Due Studi su tre hanno adottato lo smart working, ma i più piccoli solo a livello “informale”: i dati diffusi dall’Osservatorio del Politecnico di Milano e le soluzioni digitali per implementare negli Studi un lavoro agile e sicuro.
L’emergenza Coronavirus ha dimostrato una volta per tutte i tanti vantaggi dello smart working per l’azienda e per i lavoratori; non è, infatti, un caso che due colossi come Google e Facebook abbiano deciso di incentivare il lavoro da remoto dei propri dipendenti fino alla fine del 2020.
Anche nel nostro Paese il “lavoro agile”, come viene definito lo smart working a livello normativo, ha guadagnato negli ultimi mesi parecchi punti, anche agli occhi del governo. Gli ultimi ritocchi al Decreto Rilancio hanno infatti trasformato il lavoro agile in un vero e proprio diritto, perlomeno per tutti quei lavoratori che, avendo almeno un figlio con meno di 14 anni, sono impiegati in aziende private e si occupano di attività compatibili con lo smart working, cioè che possono essere svolte senza difficoltà anche da casa.
Ma come è stato affrontato lo smart working negli studi professionali di commercialisti, consulenti del lavoro e avvocati? Uno studio dell’Osservatorio Professionisti e Innovazione Digitale del Politecnico di Milano ha fotografato la situazione: vediamola nel dettaglio.
Lavoro agile negli Studi professionali: la situazione attuale
Dai dati dell’indagine dell’Osservatorio, che ha analizzato più di 3.300 studi e si è conclusa in pieno lockdown, emerge innanzitutto che, per quanto riguarda l’adozione dello smart working, esiste una differenza piuttosto marcata tra studi piccoli, medi e grandi.
Considerando “grandi” gli studi formati da oltre 30 professionisti tra commercialisti, avvocati, consulenti del lavoro e multidisciplinari, si scopre che di questi quasi il 50% ha pianificato e avviato iniziative strutturate di smart working. Si parla in questi casi di lavoro agile a tutto tondo, con adozione di apposite tecnologie per la mobilità e orari flessibili.
Nel caso degli studi “piccoli”, con un numero di professionisti compreso tra 3 e 15, lo smart working a tutto tondo è stato invece adottato solamente dal 20% del campione esaminato. È però interessante notare che il 44 % dei piccoli studi ha optato per quello che l’Osservatorio definisce smart working “informale”, cioè senza un’organizzazione rigida, indici di prestazione e obiettivi specifici. Tenendo conto delle diverse forme di adozione dello smart working, emerge che 2 studi su 3 si sono mossi verso il lavoro agile: il 55% dei micro-studi, il 65% dei piccoli, il 75% dei medi e il 78% dei grandi.

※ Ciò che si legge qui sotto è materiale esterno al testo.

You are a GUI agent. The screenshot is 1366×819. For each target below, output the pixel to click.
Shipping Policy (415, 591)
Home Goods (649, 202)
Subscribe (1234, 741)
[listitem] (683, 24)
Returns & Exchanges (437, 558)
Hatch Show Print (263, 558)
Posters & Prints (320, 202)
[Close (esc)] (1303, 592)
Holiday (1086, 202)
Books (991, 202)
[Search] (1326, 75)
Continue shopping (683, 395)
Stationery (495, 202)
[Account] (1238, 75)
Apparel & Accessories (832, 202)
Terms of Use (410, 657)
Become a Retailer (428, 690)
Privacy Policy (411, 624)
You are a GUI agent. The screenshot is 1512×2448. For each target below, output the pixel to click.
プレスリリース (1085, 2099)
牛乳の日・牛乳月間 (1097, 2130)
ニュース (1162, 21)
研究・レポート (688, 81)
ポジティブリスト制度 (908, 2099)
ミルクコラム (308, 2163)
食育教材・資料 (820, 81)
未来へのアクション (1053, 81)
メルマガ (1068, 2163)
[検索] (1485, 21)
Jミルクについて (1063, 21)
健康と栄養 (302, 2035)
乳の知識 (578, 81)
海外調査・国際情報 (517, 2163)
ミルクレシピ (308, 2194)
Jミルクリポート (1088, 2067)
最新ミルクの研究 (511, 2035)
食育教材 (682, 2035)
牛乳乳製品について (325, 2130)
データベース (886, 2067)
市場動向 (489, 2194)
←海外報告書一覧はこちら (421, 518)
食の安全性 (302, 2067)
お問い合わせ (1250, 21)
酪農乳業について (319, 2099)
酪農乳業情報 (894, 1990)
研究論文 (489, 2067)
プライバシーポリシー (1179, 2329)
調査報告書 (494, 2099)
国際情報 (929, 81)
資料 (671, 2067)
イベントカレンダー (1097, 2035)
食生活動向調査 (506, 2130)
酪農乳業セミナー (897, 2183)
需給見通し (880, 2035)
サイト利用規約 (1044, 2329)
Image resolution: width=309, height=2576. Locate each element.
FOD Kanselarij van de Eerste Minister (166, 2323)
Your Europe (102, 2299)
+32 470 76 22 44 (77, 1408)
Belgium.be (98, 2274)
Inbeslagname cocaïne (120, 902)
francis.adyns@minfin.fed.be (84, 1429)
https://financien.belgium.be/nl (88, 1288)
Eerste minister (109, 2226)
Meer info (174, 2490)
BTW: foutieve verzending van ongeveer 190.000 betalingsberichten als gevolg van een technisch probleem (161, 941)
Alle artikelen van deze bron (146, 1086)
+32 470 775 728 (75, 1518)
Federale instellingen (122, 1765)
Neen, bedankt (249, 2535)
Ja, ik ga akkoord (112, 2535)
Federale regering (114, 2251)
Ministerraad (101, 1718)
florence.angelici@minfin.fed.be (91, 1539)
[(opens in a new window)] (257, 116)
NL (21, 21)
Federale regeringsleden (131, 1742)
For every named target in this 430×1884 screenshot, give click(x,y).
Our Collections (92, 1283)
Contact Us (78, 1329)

Lo smart working “formale” non si improvvisa: gli strumenti 4.0 per un lavoro agile e sicuro
A differenziare gli studi più piccoli da quelli più grandi è, nella maggior parte dei casi, la preparazione pregressa. Come ha sottolineato sulle pagine de Il Sole 24 Ore Claudio Rorato, presidente dell’Osservatorio Professionisti e Innovazione Digitale, «chi aveva già avviato investimenti in tecnologie, processi, formazione del personale e innovazione dei servizi ha saputo rispondere ai clienti con trasparenza, continuità ed efficienza: senza traumi».
Le difficoltà sono state invece maggiori per gli studi che non avevano investito in software gestionali sviluppati in ottica smart working, a partire dalle soluzioni in cloud per la gestione documentale, per la gestione del personale e così via. Dopotutto, è la stessa indagine a dimostrarlo: in più del 70% degli studi professionali in cui sono state implementate forme di lavoro agile sono stati fatti anche investimenti sul fronte tecnologico, per permettere effettivamente a professionisti e dipendenti di lavorare in modo efficace da casa e in mobilità.
I supporti digitali al fianco del fattore umano
Per adottare delle forme strutturate e sicure di lavoro agile è necessario dotarsi prima di tutto di soluzioni mirate e flessibili, come software in grado di garantire la massima riservatezza dei dati, l’aggiornamento in tempo reale e la possibilità di collaborazione e condivisione dati. In parallelo occorre fornire la giusta formazione al personale e aggiornare le policy aziendali. Come sottolinea Rorato «occorre far crescere anche le persone, motivarle, responsabilizzarle, saperle gestire, metterle in condizione di essere efficienti. In sintesi, curare l’anima umanistica».